- [Action item]:
If a line in the data below includes the string "will", please return a copy of it.

···

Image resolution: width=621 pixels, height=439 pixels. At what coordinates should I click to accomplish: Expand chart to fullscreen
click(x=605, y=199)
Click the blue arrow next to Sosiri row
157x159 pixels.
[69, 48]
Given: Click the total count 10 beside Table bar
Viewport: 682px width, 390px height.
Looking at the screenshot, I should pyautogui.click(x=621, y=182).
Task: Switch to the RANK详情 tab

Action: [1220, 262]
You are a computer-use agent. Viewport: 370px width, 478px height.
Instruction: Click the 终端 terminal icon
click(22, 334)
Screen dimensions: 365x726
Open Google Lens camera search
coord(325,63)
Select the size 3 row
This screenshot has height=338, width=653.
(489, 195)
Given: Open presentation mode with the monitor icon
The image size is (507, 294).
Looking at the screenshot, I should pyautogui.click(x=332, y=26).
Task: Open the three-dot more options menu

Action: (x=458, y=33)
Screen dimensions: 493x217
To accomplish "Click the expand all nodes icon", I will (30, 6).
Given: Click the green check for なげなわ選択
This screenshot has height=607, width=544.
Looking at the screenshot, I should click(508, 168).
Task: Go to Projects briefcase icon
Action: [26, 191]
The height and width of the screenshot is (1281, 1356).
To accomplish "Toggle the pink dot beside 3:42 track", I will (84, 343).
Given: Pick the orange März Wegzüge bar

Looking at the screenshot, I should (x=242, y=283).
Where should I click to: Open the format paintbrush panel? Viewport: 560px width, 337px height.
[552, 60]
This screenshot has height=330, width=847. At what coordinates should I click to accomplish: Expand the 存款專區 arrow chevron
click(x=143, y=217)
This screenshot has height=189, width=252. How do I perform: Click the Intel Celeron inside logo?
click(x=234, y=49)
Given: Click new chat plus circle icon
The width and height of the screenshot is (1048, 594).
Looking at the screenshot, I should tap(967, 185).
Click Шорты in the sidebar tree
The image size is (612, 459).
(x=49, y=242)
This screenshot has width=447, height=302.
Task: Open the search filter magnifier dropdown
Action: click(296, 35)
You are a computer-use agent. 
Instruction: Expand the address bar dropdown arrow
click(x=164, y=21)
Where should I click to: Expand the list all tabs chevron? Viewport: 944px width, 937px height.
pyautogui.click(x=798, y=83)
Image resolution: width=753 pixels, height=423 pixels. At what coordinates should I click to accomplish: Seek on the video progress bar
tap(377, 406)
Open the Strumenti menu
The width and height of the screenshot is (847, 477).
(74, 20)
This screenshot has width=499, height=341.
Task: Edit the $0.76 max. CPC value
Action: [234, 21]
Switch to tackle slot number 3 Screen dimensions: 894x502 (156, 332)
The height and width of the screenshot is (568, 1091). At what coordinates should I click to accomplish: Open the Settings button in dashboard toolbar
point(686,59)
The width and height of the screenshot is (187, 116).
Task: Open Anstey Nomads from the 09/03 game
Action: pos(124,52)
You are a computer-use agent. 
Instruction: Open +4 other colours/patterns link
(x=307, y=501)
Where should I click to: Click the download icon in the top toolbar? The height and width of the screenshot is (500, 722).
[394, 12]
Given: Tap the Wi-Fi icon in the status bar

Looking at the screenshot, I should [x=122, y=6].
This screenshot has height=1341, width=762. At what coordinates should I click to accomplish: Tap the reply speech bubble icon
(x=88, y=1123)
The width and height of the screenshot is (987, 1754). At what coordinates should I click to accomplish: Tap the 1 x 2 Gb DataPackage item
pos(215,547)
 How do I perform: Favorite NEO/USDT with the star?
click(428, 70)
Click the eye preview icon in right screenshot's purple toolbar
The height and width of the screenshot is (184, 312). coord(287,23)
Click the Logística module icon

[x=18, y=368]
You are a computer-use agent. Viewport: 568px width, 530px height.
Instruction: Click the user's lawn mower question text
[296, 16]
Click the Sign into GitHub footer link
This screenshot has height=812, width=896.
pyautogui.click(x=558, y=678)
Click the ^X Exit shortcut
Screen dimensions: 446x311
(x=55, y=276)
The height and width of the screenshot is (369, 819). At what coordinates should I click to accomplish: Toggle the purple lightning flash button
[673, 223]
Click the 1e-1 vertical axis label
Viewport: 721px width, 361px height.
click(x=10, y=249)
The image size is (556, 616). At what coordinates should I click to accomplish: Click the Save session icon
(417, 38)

···

- [Result of this exercise]:
To accomplish "Click the expand all nodes icon", I will (30, 6).
To accomplish "Toggle the pink dot beside 3:42 track", I will (84, 343).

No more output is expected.